In the 18th century Sataniv was Podolia's leading community. In 1756 its dayyanim (religious judges) held a trial of the Frankists. In 1765 there were 1,369 Jews paying the poll tax in Sataniv. The Jews there were involved in international commerce, traveling to fairs in Leipzig, Breslau, and Frankfurt, until the Second Partition of Poland of 1793, when Sataniv was incorporated into Russia.

The Hebrew writer and maskil Isaac Satanow lived in Sataniv, and was active there in the latter half of the 18th century. He, Menachem Mendel Lefin, and Alexander b. Ẓevi Margaliot, all of whom also lived in the town, were among the pioneers of the Haskalah movement. From the end of the 18th century and during the 19th, Sataniv was an important center of Hasidism.

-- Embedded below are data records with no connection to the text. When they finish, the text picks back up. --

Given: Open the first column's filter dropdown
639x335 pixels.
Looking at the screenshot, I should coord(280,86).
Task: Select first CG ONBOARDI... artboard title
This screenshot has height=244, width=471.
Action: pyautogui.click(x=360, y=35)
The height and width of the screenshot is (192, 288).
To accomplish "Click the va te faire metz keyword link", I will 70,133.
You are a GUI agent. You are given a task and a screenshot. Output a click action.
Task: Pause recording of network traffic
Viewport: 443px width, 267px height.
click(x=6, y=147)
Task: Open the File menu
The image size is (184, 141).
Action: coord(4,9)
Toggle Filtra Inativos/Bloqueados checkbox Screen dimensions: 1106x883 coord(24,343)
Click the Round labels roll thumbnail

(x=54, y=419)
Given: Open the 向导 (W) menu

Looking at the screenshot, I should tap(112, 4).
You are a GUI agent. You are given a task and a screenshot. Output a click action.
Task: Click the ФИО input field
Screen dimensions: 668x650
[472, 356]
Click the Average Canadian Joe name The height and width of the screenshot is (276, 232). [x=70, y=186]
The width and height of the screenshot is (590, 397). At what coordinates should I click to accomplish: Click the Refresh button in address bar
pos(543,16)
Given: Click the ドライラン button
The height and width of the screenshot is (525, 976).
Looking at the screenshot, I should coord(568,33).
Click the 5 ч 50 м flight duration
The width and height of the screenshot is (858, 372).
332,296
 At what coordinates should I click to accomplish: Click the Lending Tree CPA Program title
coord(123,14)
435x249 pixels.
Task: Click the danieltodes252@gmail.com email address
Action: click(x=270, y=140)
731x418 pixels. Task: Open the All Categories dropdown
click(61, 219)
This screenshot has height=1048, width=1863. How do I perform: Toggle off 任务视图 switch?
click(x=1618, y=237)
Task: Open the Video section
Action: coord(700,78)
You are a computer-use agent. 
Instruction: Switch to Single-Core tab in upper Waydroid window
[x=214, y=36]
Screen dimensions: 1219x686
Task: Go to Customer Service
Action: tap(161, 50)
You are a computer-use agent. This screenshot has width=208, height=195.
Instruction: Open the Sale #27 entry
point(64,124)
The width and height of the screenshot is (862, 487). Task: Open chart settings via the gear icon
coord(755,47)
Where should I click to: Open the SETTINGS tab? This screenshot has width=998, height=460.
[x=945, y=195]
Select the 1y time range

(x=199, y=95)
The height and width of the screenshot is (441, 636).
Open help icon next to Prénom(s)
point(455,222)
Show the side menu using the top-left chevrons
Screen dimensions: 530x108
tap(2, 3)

Until 1862 the Jewish settlement there was restricted by the authorities, because of Sataniv's closeness to the Austrian border. The Jewish population was 2,848, 64% of the total, in 1897. In 1919, Jews in Sataniv underwent pogroms by Ukrainian nationalists. In 1926 Satanov probably had 2,359 Jews, then declining to 1,516, or 40% of the total population. A rural Jewish council existed in the Soviet period. On 6 July 1941 the Germans entered Sataniv, and on 14 [15(?)] May 1942 Ukrainian police locked 286 Jews into two cellars, letting them suffocate. (The remains of the 286 victims were found on 27 July 2020). Throughout 1942, 210 Jews were shot. The Germans murdered 800 people according to official numbers, most of them Jews.

===2020 onwards===
Until 18 July 2020, Sataniv belonged to Horodok Raion. The raion was abolished in July 2020 as part of the administrative reform of Ukraine, which reduced the number of raions of Khmelnytskyi Oblast to three. The area of Horodok Raion was merged into Khmelnytskyi Raion.

Until 26 January 2024, Sataniv was designated urban-type settlement. On this day, a new law entered into force which abolished this status, and Sataniv became a rural settlement.